• _Assigned task 1_
List each antivirus product named in the Windows Defender review, counting every product once and leaving out the add-on component.
• _Assigned task 2_
Repeat the part of the Windows Defender review that opens with the words containing "Within its class" and closes with "are coming out.".
• _Assigned task 3_
Pick up the Windows Defender review after its last sentence and keep writing.
BEGIN Exercise text
The solution is really fast. I have never experienced any viruses since I've been using it.

I think the console can be better.

The end-user also cannot do some advanced actions on it. It's a little bit complicated for our end-user, so it needs to be simplified.

I think the solution is complicated. This one is one of the concerns that I like to talk about because some end-users do not know how to navigate through the console and how to work with them. I think this is not such a big deal, but I know that there will be other things that may be important to us like, how we can centrally manage users and reports are really important for us. For example, in Kaspersky, we had a problem where we couldn't detect the attacks that we had in some of our zones in our data center. I think if Microsoft Windows Defender can report these things, it's going to be great.

It's really stable. I've used a lot of products, like ESET and Kaspersky. None of them are comparable with this one. This one is much better.

To scale the solution, I think you need more licenses but I'm not sure. We have 100 to 1,000 users. We just use it for some end users, not for all the users. The users are mainly end-users and a few admins. We plan to increase users annually.

We used other solutions, like ESET and Kaspersky. We had to change at first due to user complaints, especially about Kaspersky, because it used a lot of the resources. So we switched to ESET but after some time we just switched to Windows Defender. 

The initial setup was really easy, a no brainer.

I installed the solution on my own.

I would recommend the solution because I can confidently tell everyone that this product is working very well and it's stable. You are always sure that they are able to deal with a virus or something else that may interrupt your work.

I would rate this solution nine out of 10.

We use this as our antivirus solution.

Within its class I think, it has a high and decent detection rate.

There were a few detections that are not picked up, and then Microsoft picks up on that and they update it. That's just a normal thing you go through based on every antivirus solution. You're always going to have viruses and signatures that are coming out.

So, I wouldn't say it's the perfect solution because if you're looking at next-generation behavioral based things, for example, if you're going to use ATP, that's when you can get more methods out of it. With Defender, if you pay more you can get the ATP component, which is sold separately by Microsoft.
END Exercise text
BEGIN Supplied material
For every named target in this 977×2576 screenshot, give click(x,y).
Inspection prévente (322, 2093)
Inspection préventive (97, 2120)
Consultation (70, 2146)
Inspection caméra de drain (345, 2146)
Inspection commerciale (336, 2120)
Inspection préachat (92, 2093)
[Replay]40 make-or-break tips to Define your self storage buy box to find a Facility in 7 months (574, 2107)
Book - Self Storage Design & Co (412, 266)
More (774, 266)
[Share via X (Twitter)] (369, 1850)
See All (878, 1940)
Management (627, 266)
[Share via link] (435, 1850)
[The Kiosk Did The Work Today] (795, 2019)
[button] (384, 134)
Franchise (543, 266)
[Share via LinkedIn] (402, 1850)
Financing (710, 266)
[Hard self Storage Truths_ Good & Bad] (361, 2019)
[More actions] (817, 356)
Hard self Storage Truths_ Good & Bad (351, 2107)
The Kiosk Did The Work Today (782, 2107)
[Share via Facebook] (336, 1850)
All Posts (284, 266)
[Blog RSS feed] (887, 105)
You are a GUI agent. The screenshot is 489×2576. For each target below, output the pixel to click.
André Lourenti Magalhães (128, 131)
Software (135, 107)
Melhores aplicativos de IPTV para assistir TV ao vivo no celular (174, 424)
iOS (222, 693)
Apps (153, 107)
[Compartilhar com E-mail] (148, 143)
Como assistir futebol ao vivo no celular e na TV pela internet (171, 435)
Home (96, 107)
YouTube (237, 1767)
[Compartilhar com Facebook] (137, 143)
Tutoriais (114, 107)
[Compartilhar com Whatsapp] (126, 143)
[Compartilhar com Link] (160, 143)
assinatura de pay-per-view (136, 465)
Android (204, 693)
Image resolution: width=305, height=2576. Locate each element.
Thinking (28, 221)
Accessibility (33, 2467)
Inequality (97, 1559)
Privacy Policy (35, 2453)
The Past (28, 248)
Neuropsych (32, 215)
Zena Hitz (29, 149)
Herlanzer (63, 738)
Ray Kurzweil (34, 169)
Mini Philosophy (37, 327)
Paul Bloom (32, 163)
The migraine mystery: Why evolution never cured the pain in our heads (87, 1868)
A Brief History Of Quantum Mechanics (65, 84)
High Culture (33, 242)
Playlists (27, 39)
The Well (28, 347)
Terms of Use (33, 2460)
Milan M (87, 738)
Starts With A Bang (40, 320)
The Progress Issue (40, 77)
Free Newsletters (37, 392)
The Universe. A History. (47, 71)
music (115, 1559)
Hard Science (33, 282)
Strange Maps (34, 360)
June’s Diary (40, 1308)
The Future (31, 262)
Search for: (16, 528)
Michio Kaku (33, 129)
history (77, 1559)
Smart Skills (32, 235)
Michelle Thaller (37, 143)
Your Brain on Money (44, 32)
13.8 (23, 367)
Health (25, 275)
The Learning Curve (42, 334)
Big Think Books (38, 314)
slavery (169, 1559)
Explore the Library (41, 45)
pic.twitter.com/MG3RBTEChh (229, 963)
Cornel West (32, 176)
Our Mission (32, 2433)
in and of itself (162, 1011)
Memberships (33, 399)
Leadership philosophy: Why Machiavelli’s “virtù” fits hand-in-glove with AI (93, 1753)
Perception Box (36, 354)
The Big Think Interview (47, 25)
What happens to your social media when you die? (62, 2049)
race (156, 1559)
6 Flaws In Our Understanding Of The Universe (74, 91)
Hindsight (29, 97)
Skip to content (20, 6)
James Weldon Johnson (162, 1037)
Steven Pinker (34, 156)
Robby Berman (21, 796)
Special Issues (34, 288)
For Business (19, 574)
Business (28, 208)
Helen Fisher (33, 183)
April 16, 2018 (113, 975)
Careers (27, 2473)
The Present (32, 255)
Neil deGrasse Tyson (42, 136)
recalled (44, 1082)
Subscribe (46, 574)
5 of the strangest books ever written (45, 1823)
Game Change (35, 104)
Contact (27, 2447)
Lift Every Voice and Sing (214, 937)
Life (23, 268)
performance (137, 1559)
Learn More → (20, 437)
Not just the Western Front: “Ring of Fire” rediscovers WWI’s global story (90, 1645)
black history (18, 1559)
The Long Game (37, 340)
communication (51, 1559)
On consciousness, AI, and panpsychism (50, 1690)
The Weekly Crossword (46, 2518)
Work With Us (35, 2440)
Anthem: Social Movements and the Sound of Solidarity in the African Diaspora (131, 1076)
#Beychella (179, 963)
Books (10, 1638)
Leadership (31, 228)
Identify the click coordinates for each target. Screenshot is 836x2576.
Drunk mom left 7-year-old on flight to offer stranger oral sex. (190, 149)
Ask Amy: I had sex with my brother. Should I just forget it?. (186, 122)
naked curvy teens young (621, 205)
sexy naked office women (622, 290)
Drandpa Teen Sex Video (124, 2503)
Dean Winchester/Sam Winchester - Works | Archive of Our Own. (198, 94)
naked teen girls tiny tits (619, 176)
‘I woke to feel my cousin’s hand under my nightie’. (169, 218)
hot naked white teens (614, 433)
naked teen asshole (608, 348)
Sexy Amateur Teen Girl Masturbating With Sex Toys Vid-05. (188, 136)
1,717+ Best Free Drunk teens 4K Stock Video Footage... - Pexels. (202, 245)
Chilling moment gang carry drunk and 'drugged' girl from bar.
END Supplied material
• _Exercise output 1_
Kaspersky, ESET, Microsoft Windows Defender

• _Exercise output 2_
Within its class I think, it has a high and decent detection rate.

There were a few detections that are not picked up, and then Microsoft picks up on that and they update it. That's just a normal thing you go through based on every antivirus solution. You're always going to have viruses and signatures that are coming out.

• _Exercise output 3_
We do have some challenges in the reporting aspect of it. 

There's a lot of manual effort involved to configure what we need.

There are also a few issues with policies.

Defender by itself is not a solution. Defender is basically a functionality.

We have some issues with reporting, but I think it's just the way we've integrated right now, again not using ATP. So, we just use STC MS management. Then it's limited in terms of reporting.

From an operator's perspective, I think there are some policy detection issues where you've got a detection for a signature but how it translates into the FCCM dashboard where it doesn't really categorize that particular model. It picks something up as bad but it's just unknown.

So, I think that's a known issue with this particular thing. Because it doesn't know what it is classified as it doesn't really do anything. For it to do something, the policy has to recognize the category of that number. It could be a trojan horse or whatever it is, but it doesn't really do that. It could be what they call an autonomous detection where the system categorizes it as not recognized and hence it blocks it, but it's not going to let you delete it instantly. Usually, you can say if it's detected you want to block it, that's the first step. The second step is to be able to delete the file or quarantine the file. But it doesn't recognize that, so it doesn't know what it needs to do. Instead, it just blocks it. It only blocks it because it doesn't recognize it as being Malware.

I would rate this product a six out of ten.